第4回
臨床検査科
  生化学的検査 その1

はじめに

 身体の中の血液には赤血球、白血球などはもちろんのことですが、その他に身体を動かすエネルギー源、細胞から出された老廃物、細胞から生み出された成分などいろいろなものが溶けこんでいます。

 生化学的検査では主に赤血球や白血球などを取り除いた血液の上澄みを用いて、その中に含まれている様々な成分を測定いたしております。

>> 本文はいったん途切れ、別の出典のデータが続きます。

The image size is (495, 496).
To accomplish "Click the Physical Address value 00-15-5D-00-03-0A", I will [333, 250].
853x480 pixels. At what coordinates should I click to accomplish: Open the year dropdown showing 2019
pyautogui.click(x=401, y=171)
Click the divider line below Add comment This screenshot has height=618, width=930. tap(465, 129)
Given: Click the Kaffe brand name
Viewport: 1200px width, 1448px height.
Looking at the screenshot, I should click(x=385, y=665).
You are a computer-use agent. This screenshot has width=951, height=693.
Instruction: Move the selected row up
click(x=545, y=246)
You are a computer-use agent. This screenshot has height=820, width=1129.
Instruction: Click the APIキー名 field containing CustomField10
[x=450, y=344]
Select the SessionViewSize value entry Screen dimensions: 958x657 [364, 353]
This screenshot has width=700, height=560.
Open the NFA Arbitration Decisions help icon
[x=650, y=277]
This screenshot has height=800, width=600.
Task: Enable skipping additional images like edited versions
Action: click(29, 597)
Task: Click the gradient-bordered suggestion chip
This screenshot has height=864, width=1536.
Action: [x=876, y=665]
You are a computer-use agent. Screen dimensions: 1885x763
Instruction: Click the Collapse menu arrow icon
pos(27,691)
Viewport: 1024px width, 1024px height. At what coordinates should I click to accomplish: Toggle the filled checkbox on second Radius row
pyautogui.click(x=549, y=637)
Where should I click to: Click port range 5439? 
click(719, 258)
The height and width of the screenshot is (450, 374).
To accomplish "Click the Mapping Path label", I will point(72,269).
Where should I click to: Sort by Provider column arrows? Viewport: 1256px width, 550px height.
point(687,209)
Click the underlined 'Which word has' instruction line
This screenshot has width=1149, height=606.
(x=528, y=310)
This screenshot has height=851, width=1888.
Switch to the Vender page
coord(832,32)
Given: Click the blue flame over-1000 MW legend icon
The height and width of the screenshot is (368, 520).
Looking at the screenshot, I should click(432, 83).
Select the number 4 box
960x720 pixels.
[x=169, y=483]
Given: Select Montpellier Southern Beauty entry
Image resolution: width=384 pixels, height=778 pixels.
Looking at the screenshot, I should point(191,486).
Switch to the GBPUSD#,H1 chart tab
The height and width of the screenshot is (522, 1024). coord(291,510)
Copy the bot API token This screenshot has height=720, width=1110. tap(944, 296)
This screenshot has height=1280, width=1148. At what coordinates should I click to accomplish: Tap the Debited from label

 測定されたデータは患者様の身体の状態を反映しているため、医師の診断に役立てられています。

酵素項目について

 酵素とは化学反応を進める蛋白質のことです。血液中の酵素は主に心臓、肝臓、腎臓などの細胞の中にあり、普通の状態でも細胞の新陳代謝の働きにより血液中に存在しますが、ひとたび細胞が壊れると壊れた細胞の中に含まれていた多くの酵素が血液中にあらわれてきます。レントゲンなどの画像では知ることのできない臓器の状態を酵素項目により知ることができます。

☆乳酸脱水素酵素(LDH、LDなど)

 この酵素は細胞の中でエネルギーを作り出すときに必要で、身体のどの細胞にも存在しています。血液の中に正常以上の増加がみられた場合身体のどこかで細胞が壊れていることを示しています。

☆アスパラギン酸アミノトランスフェラーゼ(AST、GOTなど)

 この酵素も乳酸脱水素酵素と同様に身体のほとんどの細胞に含まれています。特に筋肉や肝臓などエネルギーを必要としている臓器に多く含まれています。

☆アラニンアミノトランスフェラーゼ(ALT、GPTなど)

この酵素は主に肝臓に多く含まれ、肝臓の細胞が壊れた場合血液の中にあらわれてきます。

 他にも血液の中には数多くの酵素が溶けこんでいます。これらの酵素項目をいくつか組み合わせることにより、身体の状態を知ることができます。

腎臓の働きを検査する項目について

☆血液中の尿素成分

 身体の中で利用された蛋白質は分解されアンモニアになります。このアンモニアは肝臓で処理され尿素に合成されます。そして腎臓で尿を作る際に捨てられます。腎臓の働きが悪くなった時や身体の中で蛋白質が多く分解された場合増加してきます。

☆クレアチニン

 筋肉から出る老廃物です。常に一定量が腎臓で尿を作る際に捨てられることから、腎臓の働きをみる検査として用いられています。

 以上今回ご紹介した生化学項目は一般的に用いられている検査項目の中のほんの一部分です。他の項目については次回、ご説明させていただきます。